Thinking about my lessons learned over a career working with infrastructure and the twists and turns the technology has taken, I’ve come to a stark realization: operations will never escape its current limitations without a seismic reimagining. The current Ops model that hinges on the hard work and expertise of cluster or infrastructure admins cannot scale. Therefore, Ops will always be a hindrance to innovation, unless we meaningfully rethink it and adopt a new approach.
The “Ops Lock-in” Challenge
It’s a fact that developers’ demands will always surpass what Ops is able to provide. This leaves organizations with two bad options: invest an much money as possible in recruiting and retaining a sprawling Ops headcount to try to keep up with developers’ needs, or accept severe limits to the pace of innovation and solution delivery.
Ops teams may hold a lofty conceptual position as the masters of production, but in practice most Ops teams are overwhelmed and playing from behind, putting out fires as issues arise and just trying to keep up. Also, because Ops teams are responsible for everything, they often lack the specific insights needed to fix issues on their own. This forces Ops to functionally serve as a human incident router, working to determine the personnel or team that is equipped to resolve particular issues. This “Ops lock-in”, where the Ops team is simply unable to match the pace required for innovation and therefore acts as a drag on development, is the key reason why Ops demands a reimaging.
Ops and Kubernetes complexity
Ask developers about how Kubernetes ultimately impacts their ability to deliver software and innovate, and you’ll hear two different opinions. Some developers will champion the benefits of Kubernetes as providing a generic and reliable platform for deploying software. However, another group of developers – often those that have faced production problems, and especially those whose issues were of their own making – strongly believe that simplicity is essential to workability. Complexity is absolutely a major risk factor to development processes, and for all its many virtues, Kubernetes is complex. The nuances of Kubernetes require major resources to navigate, and success requires a dedicated platform team if value is to be derived before stakeholders’ goodwill is exhausted.
Ask Ops, and you’ll get another more grounded perspective. Ops team members are the ones who face the fallout when issues are deferred by architecture and delivery teams: they’re where the buck stops. It’s the Ops team that works in the middle of the night when those issues come to a breaking point, and there isn’t much in the way of a feedback loop that incentivizes workability among other teams to make life for the Ops team easier.
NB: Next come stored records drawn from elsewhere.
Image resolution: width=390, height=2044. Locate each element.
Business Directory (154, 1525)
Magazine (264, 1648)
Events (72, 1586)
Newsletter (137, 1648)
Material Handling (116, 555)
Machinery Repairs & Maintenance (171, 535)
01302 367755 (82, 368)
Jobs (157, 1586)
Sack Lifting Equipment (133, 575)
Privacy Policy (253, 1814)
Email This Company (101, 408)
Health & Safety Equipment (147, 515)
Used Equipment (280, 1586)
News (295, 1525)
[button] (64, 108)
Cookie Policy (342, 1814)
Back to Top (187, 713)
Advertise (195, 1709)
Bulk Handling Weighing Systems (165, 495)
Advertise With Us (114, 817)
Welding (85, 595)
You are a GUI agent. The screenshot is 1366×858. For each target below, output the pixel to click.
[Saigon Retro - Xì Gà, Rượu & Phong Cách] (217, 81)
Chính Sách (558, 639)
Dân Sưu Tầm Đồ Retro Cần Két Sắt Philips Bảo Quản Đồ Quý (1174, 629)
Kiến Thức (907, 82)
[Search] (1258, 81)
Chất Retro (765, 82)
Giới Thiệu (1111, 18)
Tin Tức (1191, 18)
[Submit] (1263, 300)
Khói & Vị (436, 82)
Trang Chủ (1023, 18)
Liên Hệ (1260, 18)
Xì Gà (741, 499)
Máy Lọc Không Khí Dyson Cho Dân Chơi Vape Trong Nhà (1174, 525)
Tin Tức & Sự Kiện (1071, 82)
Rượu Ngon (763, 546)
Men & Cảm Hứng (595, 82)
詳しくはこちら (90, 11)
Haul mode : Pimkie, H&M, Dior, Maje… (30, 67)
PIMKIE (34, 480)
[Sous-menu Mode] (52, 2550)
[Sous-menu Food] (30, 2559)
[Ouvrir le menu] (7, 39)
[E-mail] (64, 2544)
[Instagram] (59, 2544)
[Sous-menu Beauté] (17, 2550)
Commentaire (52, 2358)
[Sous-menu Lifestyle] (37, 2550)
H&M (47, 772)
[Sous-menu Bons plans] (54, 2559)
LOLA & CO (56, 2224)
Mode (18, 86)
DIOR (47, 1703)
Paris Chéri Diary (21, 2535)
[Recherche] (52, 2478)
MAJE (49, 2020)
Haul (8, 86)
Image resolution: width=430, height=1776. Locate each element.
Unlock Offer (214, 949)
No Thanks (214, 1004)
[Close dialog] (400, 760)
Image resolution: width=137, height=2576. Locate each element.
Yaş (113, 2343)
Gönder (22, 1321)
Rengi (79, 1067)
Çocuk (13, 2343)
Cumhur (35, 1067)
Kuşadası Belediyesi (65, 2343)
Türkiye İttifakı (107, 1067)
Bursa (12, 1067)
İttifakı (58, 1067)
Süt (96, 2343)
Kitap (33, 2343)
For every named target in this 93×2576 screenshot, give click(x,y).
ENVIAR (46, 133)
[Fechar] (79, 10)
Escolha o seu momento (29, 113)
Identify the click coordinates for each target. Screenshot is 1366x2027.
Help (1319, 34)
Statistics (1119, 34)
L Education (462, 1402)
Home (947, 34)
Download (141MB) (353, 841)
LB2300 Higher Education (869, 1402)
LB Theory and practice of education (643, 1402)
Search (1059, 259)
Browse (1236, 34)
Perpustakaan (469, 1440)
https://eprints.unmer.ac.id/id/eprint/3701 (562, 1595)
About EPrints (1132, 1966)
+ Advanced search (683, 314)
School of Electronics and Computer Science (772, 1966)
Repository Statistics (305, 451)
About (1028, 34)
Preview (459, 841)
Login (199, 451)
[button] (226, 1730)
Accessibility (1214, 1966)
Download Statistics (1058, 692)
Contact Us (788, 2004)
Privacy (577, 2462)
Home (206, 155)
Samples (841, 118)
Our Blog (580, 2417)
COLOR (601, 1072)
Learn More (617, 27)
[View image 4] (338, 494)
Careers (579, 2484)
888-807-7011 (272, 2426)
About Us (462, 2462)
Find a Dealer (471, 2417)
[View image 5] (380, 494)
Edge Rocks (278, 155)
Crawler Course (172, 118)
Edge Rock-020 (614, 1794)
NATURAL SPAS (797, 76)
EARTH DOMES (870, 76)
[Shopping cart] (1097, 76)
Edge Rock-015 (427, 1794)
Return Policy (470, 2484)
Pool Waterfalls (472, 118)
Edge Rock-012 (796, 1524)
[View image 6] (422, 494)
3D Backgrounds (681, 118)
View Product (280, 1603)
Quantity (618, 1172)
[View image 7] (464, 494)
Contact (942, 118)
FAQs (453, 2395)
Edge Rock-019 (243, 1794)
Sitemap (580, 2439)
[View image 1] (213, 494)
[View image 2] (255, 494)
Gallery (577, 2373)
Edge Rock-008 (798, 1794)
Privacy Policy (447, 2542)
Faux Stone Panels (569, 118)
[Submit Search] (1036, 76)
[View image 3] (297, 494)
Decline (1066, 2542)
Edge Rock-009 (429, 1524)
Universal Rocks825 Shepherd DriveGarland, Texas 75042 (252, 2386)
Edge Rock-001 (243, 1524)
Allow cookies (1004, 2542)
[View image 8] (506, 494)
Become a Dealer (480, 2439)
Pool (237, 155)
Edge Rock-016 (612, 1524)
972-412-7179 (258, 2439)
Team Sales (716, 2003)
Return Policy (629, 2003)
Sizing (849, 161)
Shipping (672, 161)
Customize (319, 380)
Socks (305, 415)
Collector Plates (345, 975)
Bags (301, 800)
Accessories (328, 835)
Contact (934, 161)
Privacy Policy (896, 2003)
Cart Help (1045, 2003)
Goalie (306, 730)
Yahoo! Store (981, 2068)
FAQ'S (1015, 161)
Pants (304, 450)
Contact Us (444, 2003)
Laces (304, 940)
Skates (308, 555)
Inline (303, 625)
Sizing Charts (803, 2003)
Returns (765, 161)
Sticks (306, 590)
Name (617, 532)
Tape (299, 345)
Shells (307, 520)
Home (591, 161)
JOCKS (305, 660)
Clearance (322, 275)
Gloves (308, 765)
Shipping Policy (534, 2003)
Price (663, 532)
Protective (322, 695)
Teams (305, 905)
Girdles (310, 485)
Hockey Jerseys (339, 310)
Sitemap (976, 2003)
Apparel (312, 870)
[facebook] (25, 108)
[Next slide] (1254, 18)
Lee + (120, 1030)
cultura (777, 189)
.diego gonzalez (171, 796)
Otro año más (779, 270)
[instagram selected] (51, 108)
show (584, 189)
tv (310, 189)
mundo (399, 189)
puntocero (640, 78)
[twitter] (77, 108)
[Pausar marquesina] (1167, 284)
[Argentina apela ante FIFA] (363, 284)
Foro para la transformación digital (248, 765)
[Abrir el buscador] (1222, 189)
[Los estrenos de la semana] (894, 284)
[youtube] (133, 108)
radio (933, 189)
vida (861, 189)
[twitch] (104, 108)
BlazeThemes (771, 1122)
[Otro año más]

Ops personnel with this experience tend to enjoy the fact that Kubernetes divides workloads from infrastructure, more clearly separating out the root causes of issues and enabling push back upon the responsible parties. The standardization around how workloads in Kubernetes are packaged, run, and monitored also reduces key pain points. That said, Kubernetes complexity has downsides for Ops as well: the environment is challenging to maintain, and opaque in a way that can obscure both major security risks and make issues maddening to troubleshoot. The strain of managing Kubernetes is exacerbated by the weight of Ops’ full duties, as it’s currently structured.
Distributed Ops: placing Ops duties within development teams
I envision a future in which Ops realizes the full potential of a combined engineering approach. Following the model used for QA, Ops capabilities ought to be embedded within development teams. Today’s software engineers certainly possess Ops skillsets to some degree, as those capabilities are now all but required to be effective. Organizations should enable developers with a continuous operations platform that empowers them with self-service options, effectively deploying and operating their services with as little Ops team intervention as possible.
This fundamental shift would reinvent the Ops team to serve not as a roadblock to innovation defined by its personnel and resource limitations, but now as a force multiplier that enhances efforts wherever it can. Ops cease to be the masters of production, spread thin reacting to issues and trying to live up to their responsibility for everything. Instead, development teams take on the burden of responsibility for the services they develop. In this structure, development teams are equipped with the tools required to fully own and command their systems in an end-to-end manner, from the code level up to operating solutions in production.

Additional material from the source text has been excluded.